Conserved Neutralizing Epitopes on the N-Terminal Domain of Variant SARS-CoV-2 Spike Proteins
114 Pages Posted: 1 Feb 2022 Publication Status: Published
More...Abstract
SARS-CoV-2 infection or vaccination produces neutralizing antibody responses that contribute to better clinical outcomes. The receptor binding domain (RBD) and the N-terminal domain (NTD) of the spike trimer (S) constitute the two major neutralizing targets for the antibody system. Neutralizing antibodies targeting the RBD bind to several different sites on this domain. In contrast, most neutralizing antibodies to NTD characterized to date bind to a single supersite, however these antibodies were obtained by methods that were not NTD specific. Here we use NTD specific probes to focus on anti-NTD memory B cells in a cohort of pre-omicron infected individuals some of which were also vaccinated. Of 275 NTD binding antibodies tested 103 neutralized at least one of three tested strains: Wuhan- H u-1, Gamma, or PMS20, a synthetic variant which is extensively mutated in the NTD supersite. Among the 43 neutralizing antibodies that were further characterized, we found 6 complementation groups based on competition binding experiments. 58% targeted epitopes outside the NTD supersite, and 58% neutralized either Gamma or Omicron, but only 14% were broad neutralizers. Three of the broad neutralizers were characterized structurally. C1520 and C1791 recognize epitopes on opposite faces of the NTD with a distinct binding pose relative to previously described antibodies allowing for greater potency and cross-reactivity with 7 different variants including Beta, Delta, Gamma and Omicron. Antibody C1717 represents a previously uncharacterized class of NTD-directed antibodies that recognizes the viral membrane proximal side of the NTD and SD2 domain, leading to cross-neutralization of Beta, Gamma and Omicron. We conclude SARS-CoV-2 infection and/or Wuhan-Hu-1 mRNA vaccination produces a diverse collection of memory B cells that produce anti-NTD antibodies some of which can neutralize variants of concern. Rapid recruitment of these cells into the antibody secreting plasma cell compartment upon re-infection likely contributes to the relatively benign course of subsequent infections with SARS-CoV-2 variants including omicron.

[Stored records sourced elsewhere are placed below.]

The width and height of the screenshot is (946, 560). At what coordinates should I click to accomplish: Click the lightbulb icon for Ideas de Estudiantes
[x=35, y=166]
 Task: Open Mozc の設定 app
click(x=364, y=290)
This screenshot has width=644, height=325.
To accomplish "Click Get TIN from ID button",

Funding: This work was supported by NIH grant P01-AI138398-S1 (M.C.N.) and 2U19AI111825 (M.C.N.). R37-AI64003 to P.D.B.; R01AI78788 to T.H.; C.O.B. is supported by the Howard Hughes Medical Institute Hanna Gray Fellowship and is a Chan Zuckerberg Biohub investigator. C.G. was supported by the Robert S. Wennett Post-Doctoral Fellowship and the Shapiro-Silverberg Fund for the Advancement of Translational Research. C.G. and Z.W. were supported in part by the National Center for Advancing Translational Sciences (National Institutes of Health Clinical and Translational Science Award program, grant UL1 TR001866). P.D.B. and M.C.N. are Howard Hughes Medical Institute Investigators.
Declaration of Interests: All authors declare no conflict of interest.

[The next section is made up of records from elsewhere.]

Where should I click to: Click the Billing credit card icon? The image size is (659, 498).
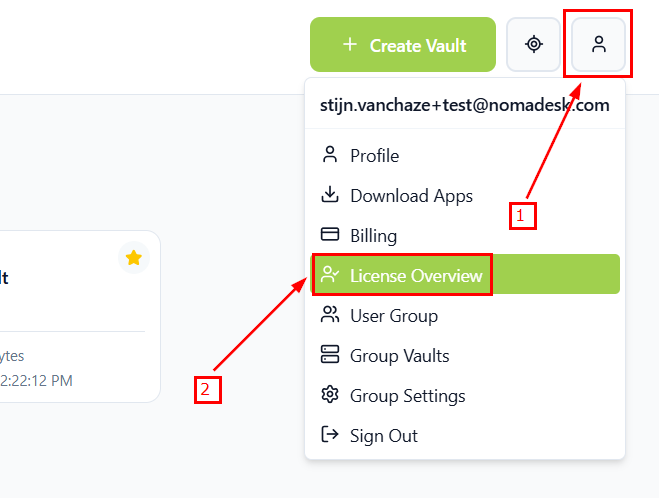point(329,235)
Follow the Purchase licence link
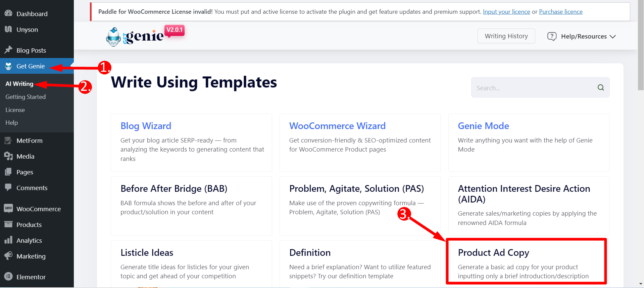 (561, 12)
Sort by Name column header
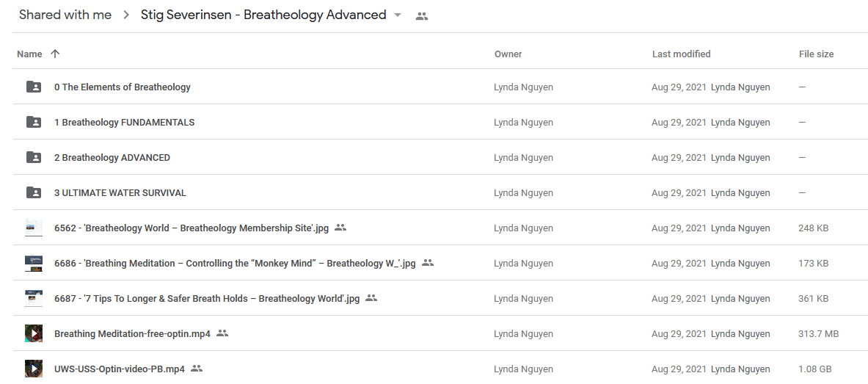Image resolution: width=868 pixels, height=384 pixels. pyautogui.click(x=29, y=54)
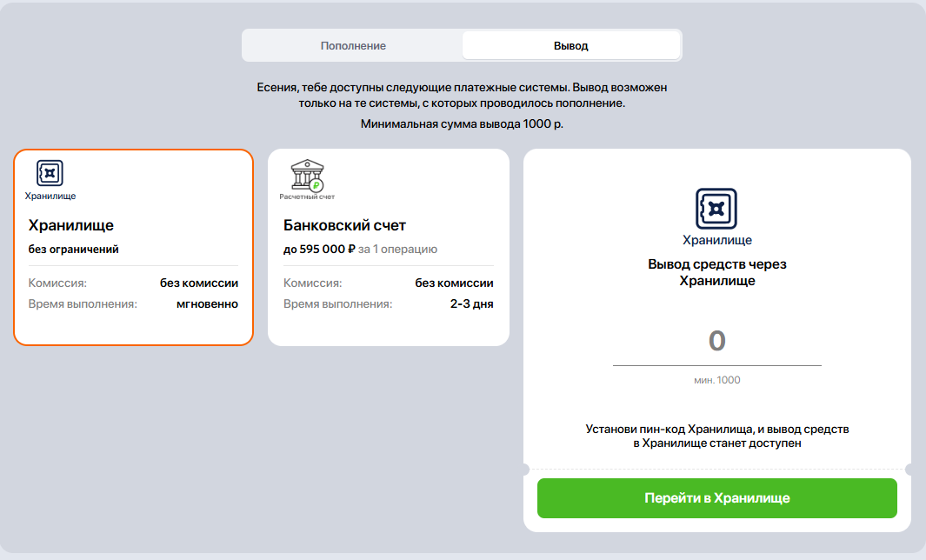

Ethics Approval Statement: Samples were obtained from 62 individuals under a study protocol approved by the Rockefeller University in New York from April 1, 2020 to March 26, 2021 as described in (Robbiani et al., 2020; Wang et al., 2021c). All participants provided written informed consent before participation in the study, and the study was conducted in accordance with Good Clinical Practice.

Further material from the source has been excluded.